Comparison of Phevor to the Exomiser’s PHIVE Comparison of disease-allele-identification success rates for Phevor and the PHIVE methodology, which is available through the Exomiser. The Exomiser is based upon ANNOVAR’s filtering logic; thus, the Phevor comparison uses ANNOVAR as the variant-prioritization tool. Shown are the results of 100 searches of known recessive disease-associated genes. Identical variant files and phenotype descriptions were given to Exomiser + PHIVE and ANNOVAR + Phevor. Bar charts show the percentage of time for which the target, i.e., disease-associated, gene was ranked among the top ten candidates genome-wide (red) or among the top 100 candidates (blue); white denotes a rank greater than 100 in the candidate list. The table below the bar charts summarizes this information in more detail. Bars do not reach 100% because of false negatives, i.e., the tool reported the disease-causing allele to be nondeleterious; these cases were placed at the midpoint of the list of 22,107 annotated human genes.

Figure 4

Phevor Accuracy and Atypical Disease Presentation In order to evaluate the impact of incorrect diagnosis or atypical phenotypic presentation on Phevor’s accuracy, we repeated the analysis shown in Figure 1; this time, we randomly shuffled the phenotype descriptions for each gene at runtime and used the same phenotype descriptions for every member of a case cohort. For economic reasons, only VAAST results are shown. The results of running VAAST with and without Phevor for case cohorts of one, three, and five unrelated individuals are shown. As would be expected, providing Phevor with incorrect phenotype data significantly affected its diagnostic accuracy. For a single affected individual, Phevor declined in accuracy from ranking the damaged gene in the top ten candidates genome-wide in 100% of the cases to ranking it in 26% of cases. Nevertheless, Phevor was still able to improve upon VAAST’s performance alone. Phevor placed 95% of the damaged genes in the top ten candidates with cohorts of three and five unrelated affected individuals, despite the misleading phenotype data, given that the additional statistical power provided by VAAST increasingly outweighed the incorrect prior probabilities provided by Phevor.

Figure 5

Phevor Analyses of Three Clinical Cases Plotted on the x axes of each Manhattan plot are the genomic coordinates of the candidate genes. The y axes show the log₁₀ value of the ANNOVAR score, VAAST p value, or Phevor score depending upon the panel. Black, filled circles denote top ranked gene(s), all of which had either the same ANNOVAR score or the same VAAST p value. Red circles denote the gene containing disease-causing allele(s). For purposes of comparison to VAAST, we transformed the ANNOVAR scores to frequencies by dividing the number of gene candidates identified by ANNOVAR by the total number of annotated human genes. (A) Phevor identified NFKB2 as a disease-associated gene. (Top) Results of running ANNOVAR (left) and VAAST (right) on the union of variants identified in affected members of family A and those in the affected individual from family B. Both ANNOVAR and VAAST identified a large number of equally likely candidate genes.
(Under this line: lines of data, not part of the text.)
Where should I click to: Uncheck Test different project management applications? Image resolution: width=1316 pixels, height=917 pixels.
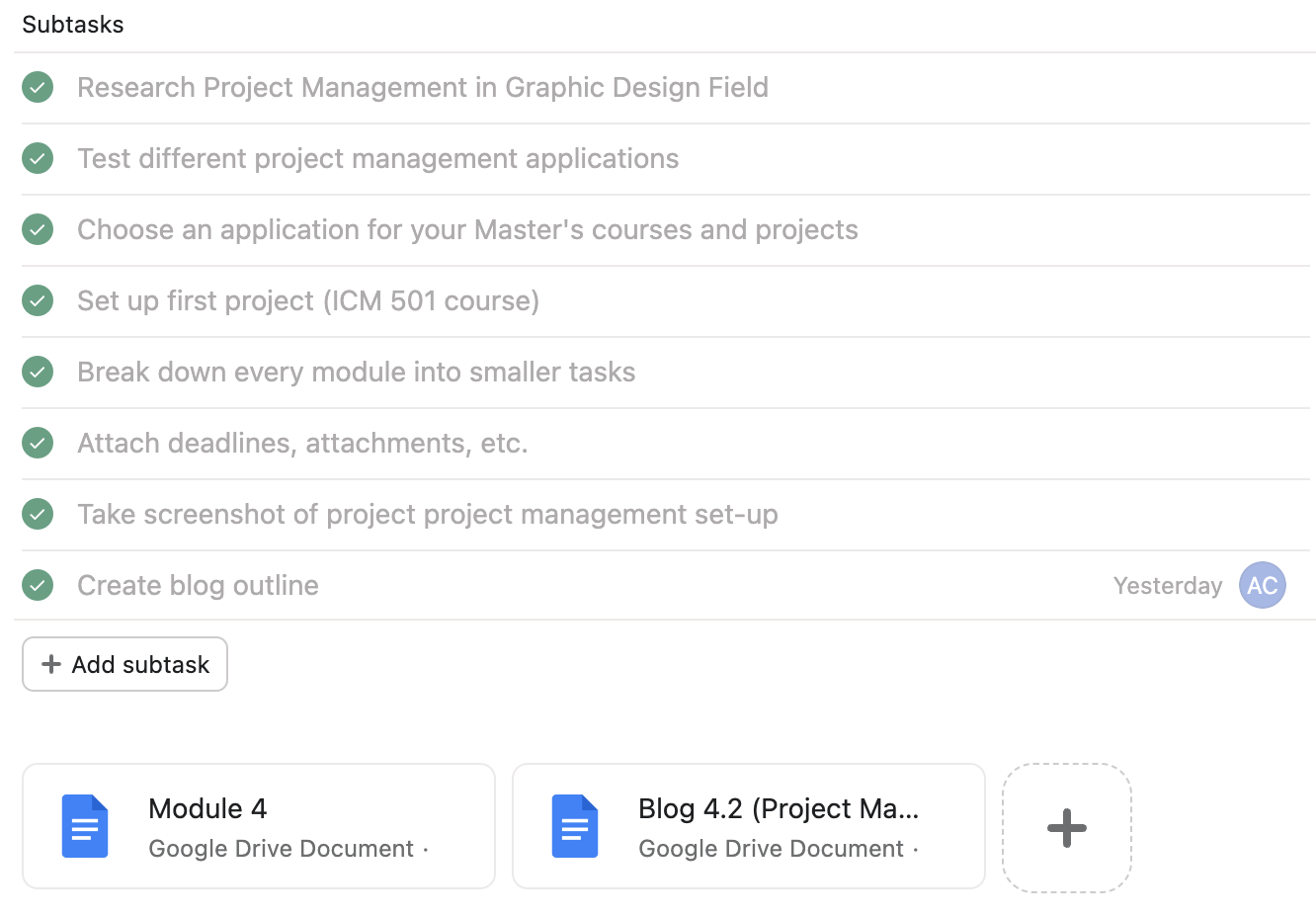37,158
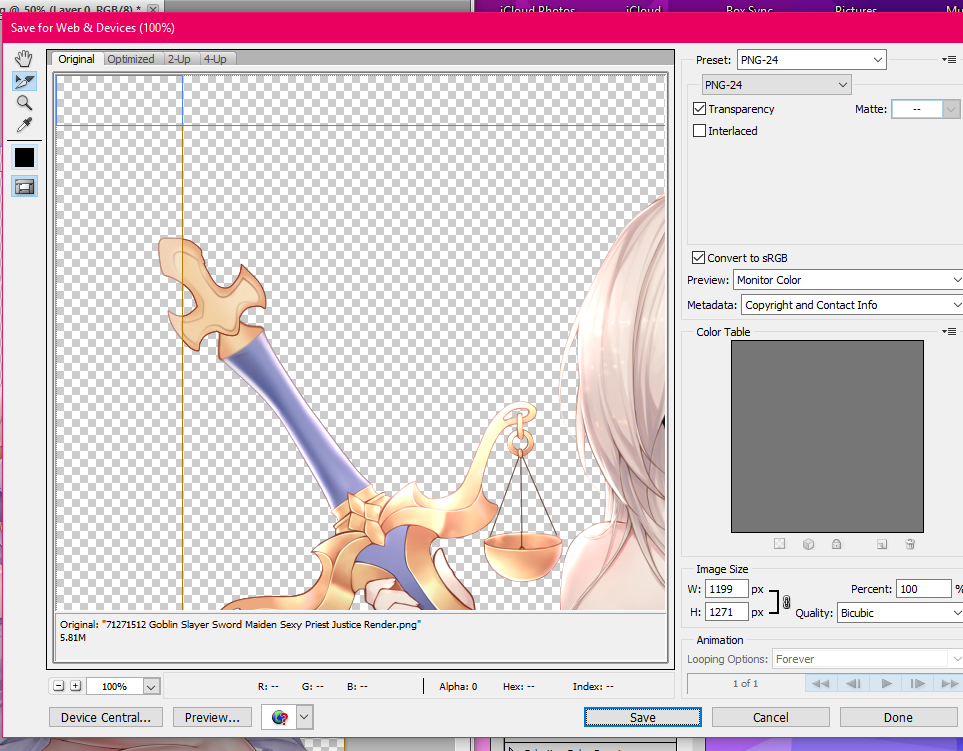Screen dimensions: 963x751
Task: Click the constrain proportions link icon
Action: [x=786, y=601]
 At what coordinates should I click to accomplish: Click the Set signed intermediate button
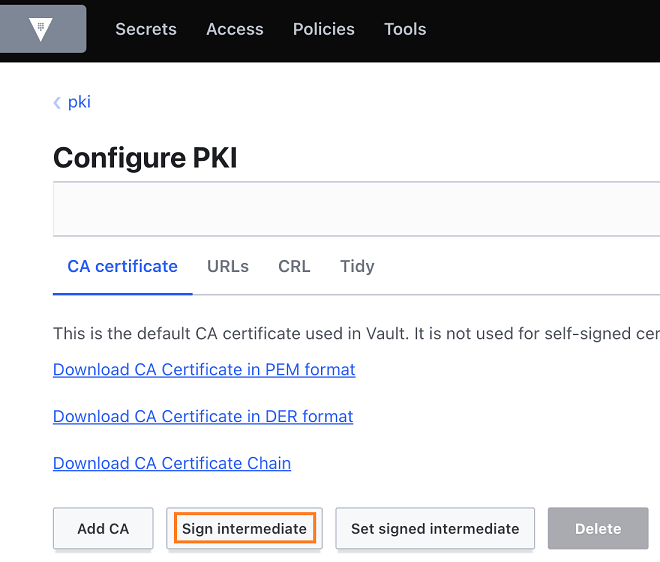pyautogui.click(x=435, y=528)
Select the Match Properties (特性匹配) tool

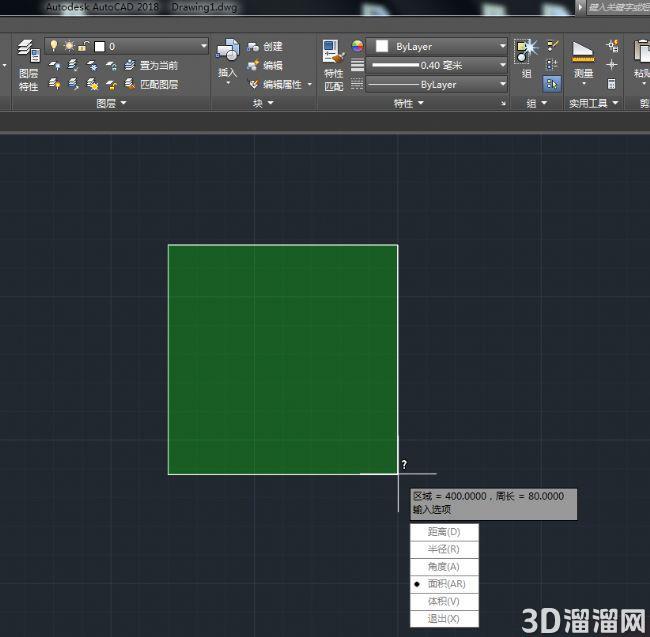point(333,65)
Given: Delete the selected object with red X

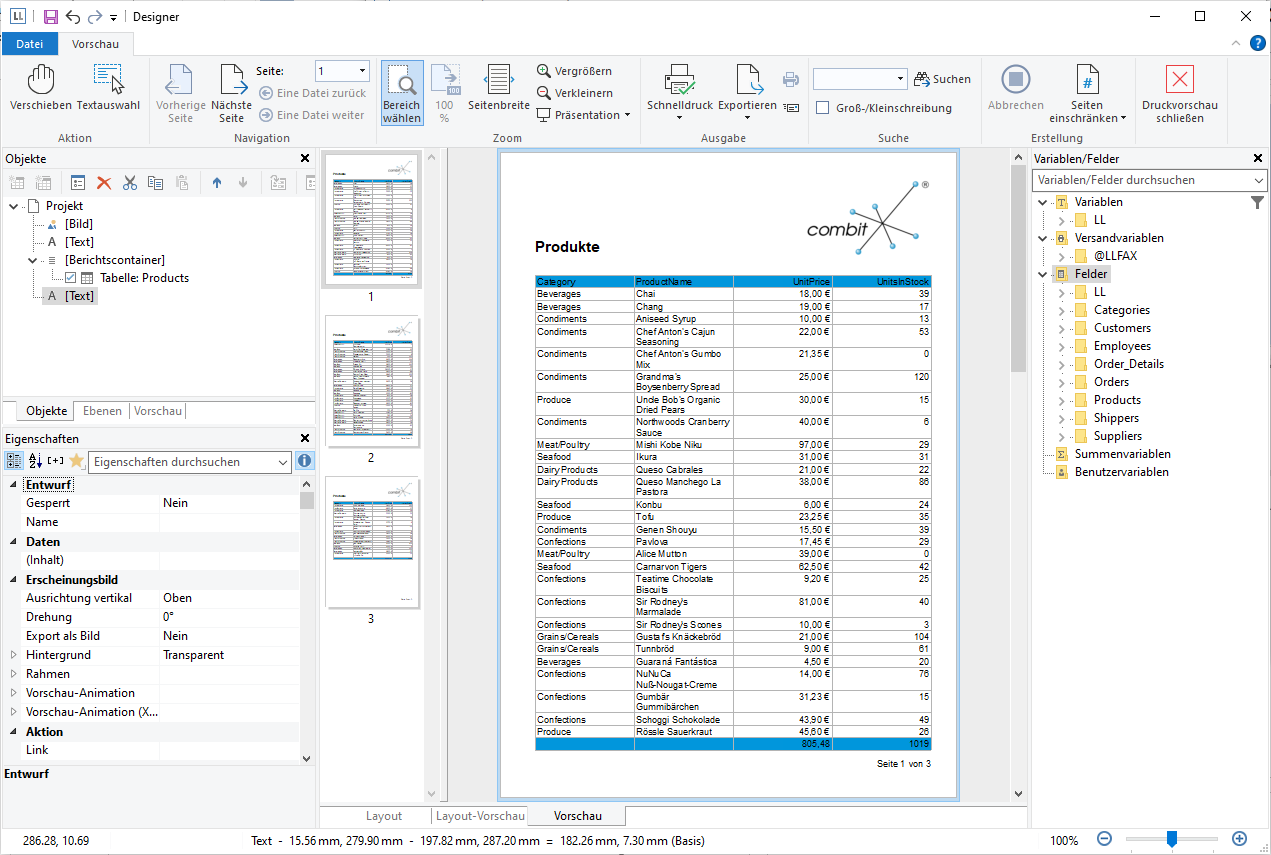Looking at the screenshot, I should 104,183.
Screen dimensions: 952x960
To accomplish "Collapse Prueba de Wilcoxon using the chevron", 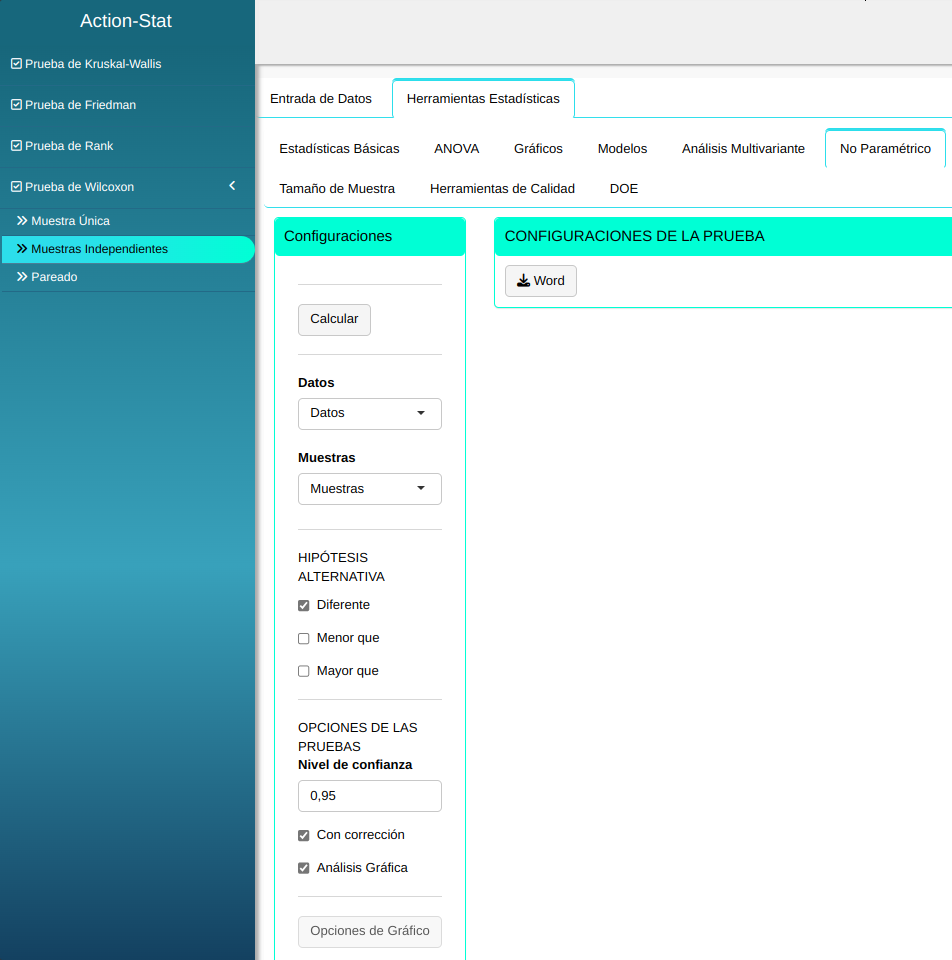I will pyautogui.click(x=232, y=186).
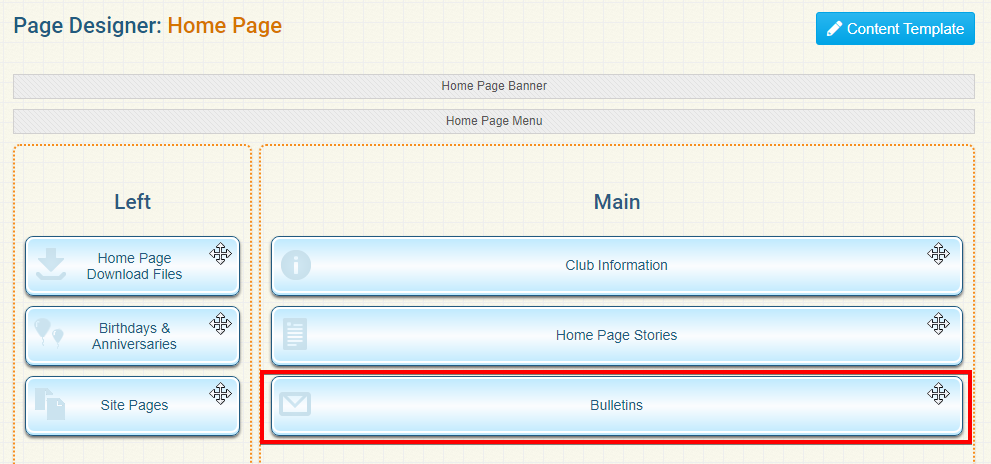This screenshot has width=991, height=464.
Task: Grab move handle on Home Page Download Files
Action: pos(220,253)
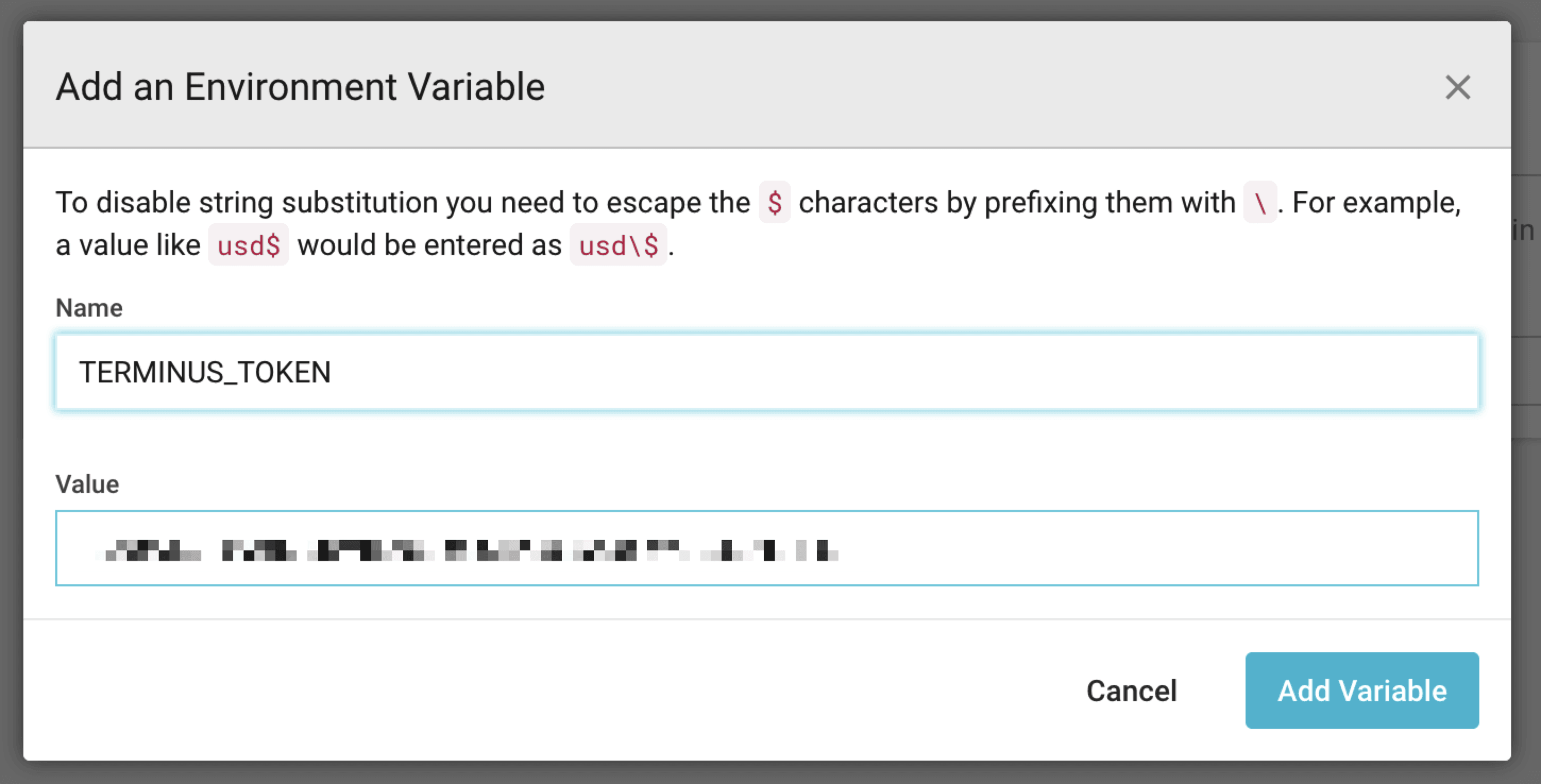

NFKB2 (shown in red) was among them in both cases. (Bottom) Phevor identified a single best candidate, NFKB2, by using the VAAST output, and NFKB2 was ranked second with the ANNOVAR output (two other genes were tied for first place). (B) Phevor identified a de novo variant in STAT1 as responsible for a previously undescribed phenotype in an already disease-associated gene. (Top) Results of running ANNOVAR (left) and VAAST (right) on the single affected individual’s exome. Both ANNOVAR and VAAST identified multiple candidate genes. STAT1 (shown in red) was among them in both cases. (Bottom) Phevor identified a single best candidate, STAT1, by using the VAAST output. STAT1 was the third best candidate with the ANNOVAR output. (C) Phevor identified a mutation in ABCB11, a known disease-associated gene. (Top) Results of running ANNOVAR (left) and VAAST (right) on the single affected child’s exome. Both ANNOVAR and VAAST identified a number of equally likely candidate genes. ABCB11 (shown in red) was among them. (Bottom) Phevor identified a single best candidate, ABCB11, by using the ANNOVAR and VAAST outputs.